Main Article Content

Clustering Based Approach for Ground Truth Inference in Crowdsourced Data


Victor T. Odumuyiwa
Anurika Umeanozie
Oladipupo Sennaike
Olubukola Adekola
Babatunde Sawyerr
Ebun Fasina

Abstract

Crowdsourcing provides a means of gathering data from the public in order to infer what the ground truth label of an unfamiliar entity is. Such data are not used for decision making in their raw form until further processing is done to infer ground truth from the crowdsourced data.  This paper presents a detailed comparative analysis of the ground truth inference ability of three clustering algorithms on crowd sourced datasets with different experimental scenarios (Initializing centroids and extracting class labels). The algorithms include, the self-organizing maps, the k-means and the expectation maximization clustering algorithm. The approach used entails generating a new dataset containing the probability distributions of the class predictions for each example in the noisy dataset, then clustering the data points using the generated probability features in order to infer their class labels. The three algorithms were implemented and compared with the Majority voting   algorithm on the different datasets used in this research.
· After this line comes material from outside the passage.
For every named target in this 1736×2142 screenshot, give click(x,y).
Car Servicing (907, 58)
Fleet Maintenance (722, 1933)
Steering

The datasets used are Adult2, weather sentiments, emotion, valence5 and employee review dataset Four possible experimental scenarios for inferring the ground truth label from the curated dataset were analysed. The first scenario makes use of the clustering algorithm alone relying on the inner workings of the algorithm to predict the ground truth, while the second scenario makes use of an extract class label mechanism where the ground truth label was inferred by performing a further analysis on the clusters provided by the algorithm. In the third scenario, the centroids of the clustering algorithm were pre-initialized by setting the maximum value in each class from the curated data as a centroid, where centroid might mean something different relative to the particular algorithm. The fourth experimental scenario is a combination of the second and third scenario. Experimental results show that the self-organizing map (SOM) performs best across all the datasets when the weights of the units in the SOM are pre-initialized. SOM had the best performance on the weather sentiments dataset recording 92.49% accuracy and ROC AUC score of 0.88. It also recorded the best overall average accuracy of 50.2% and ROC AUC score of 0.59365 across all the datasets.